Galbraith says brokers should not be charged more

An FSA proposal to raise levies by 36% will create a “significant burden” for brokers, says Eric Galbraith, Biba’s chief executive.

The authority wants to hire 280 more staff as a result of the economic crisis and will have to increase its charges to the companies it regulates across the financial sector. The total will rise by £118m to £438m for the year from 1 April (see chart, right).

However, Biba believes the increases punish well-behaved businesses, as brokers have caused little disruption to the financial sector.

Galbraith said: “These fee and levy proposals add a significant burden at a very difficult time in the economic cycle.
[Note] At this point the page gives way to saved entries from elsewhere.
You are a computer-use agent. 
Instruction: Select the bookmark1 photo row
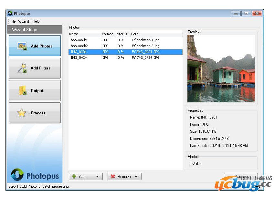click(79, 40)
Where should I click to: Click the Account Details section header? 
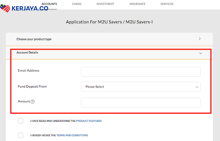109,53
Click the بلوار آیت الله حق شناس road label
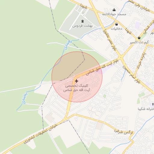 (x=102, y=67)
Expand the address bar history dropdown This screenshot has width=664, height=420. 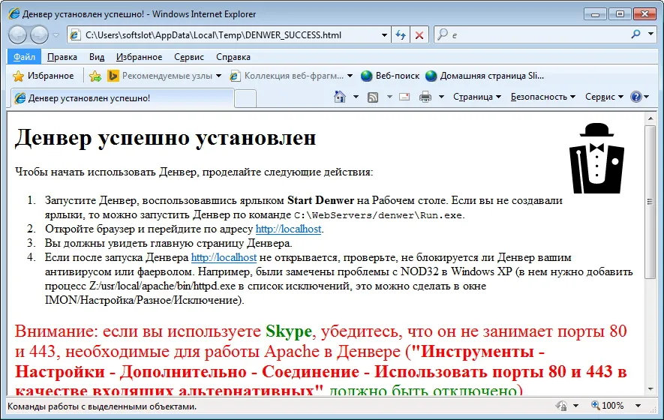coord(384,35)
We want to see the FSA give a much more detailed justification for them.”

As well as the FSA fee, companies pay annual levies for the Financial Ombudsman Service and the Financial Services Compensation Scheme.
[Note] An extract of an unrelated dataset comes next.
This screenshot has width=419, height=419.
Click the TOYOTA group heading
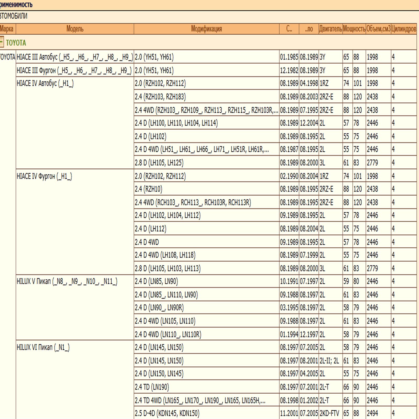click(x=16, y=43)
Although smaller firms have had only a 5% increase in these two charges, medium-sized businesses were slapped with rises of up to 30%. Companies with turnover of more than £20m face a 70% hike.

“While we appreciate that the FSA has an ever-growing workload and that the fees for 10,000 small firms have been frozen, we are alarmed that medium and larger insurance intermediary firms are facing a year-on-year increase on their regulatory fees and levies of 30% to 70%,” Galbraith said.
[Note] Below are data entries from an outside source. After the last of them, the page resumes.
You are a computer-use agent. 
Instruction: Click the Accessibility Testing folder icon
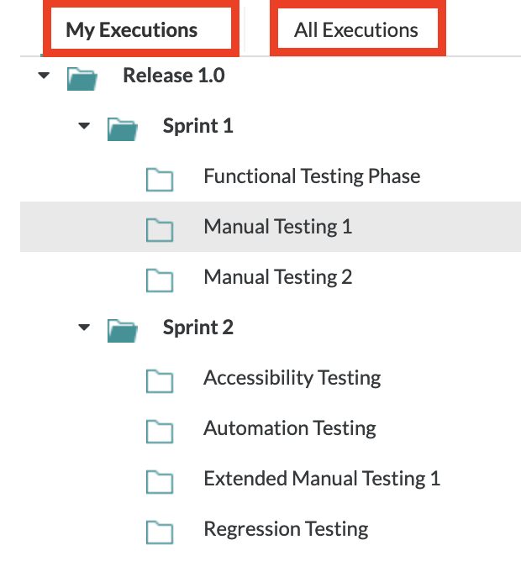160,380
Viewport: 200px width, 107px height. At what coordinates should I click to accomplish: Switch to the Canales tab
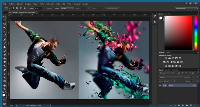[167, 70]
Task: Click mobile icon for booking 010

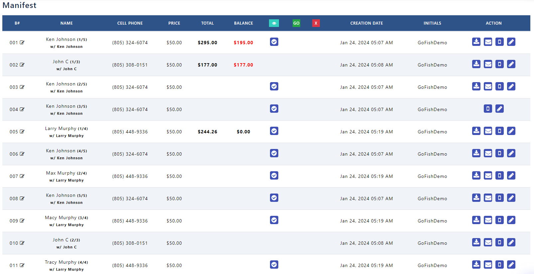Action: click(x=499, y=242)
Levies for the country’s 10,000 smallest financial firms will be frozen, however.

Hector Sants, chief executive of the FSA, said: “The financial services industry is facing unprecedented challenges, which look set to continue.

“We will need additional financial resources to meet these demanding priorities for the coming year. This will mean higher fees for regulated firms, although we have been careful to ensure, as far as possible, that firms requiring the most regulatory work and engagement pay proportionately.”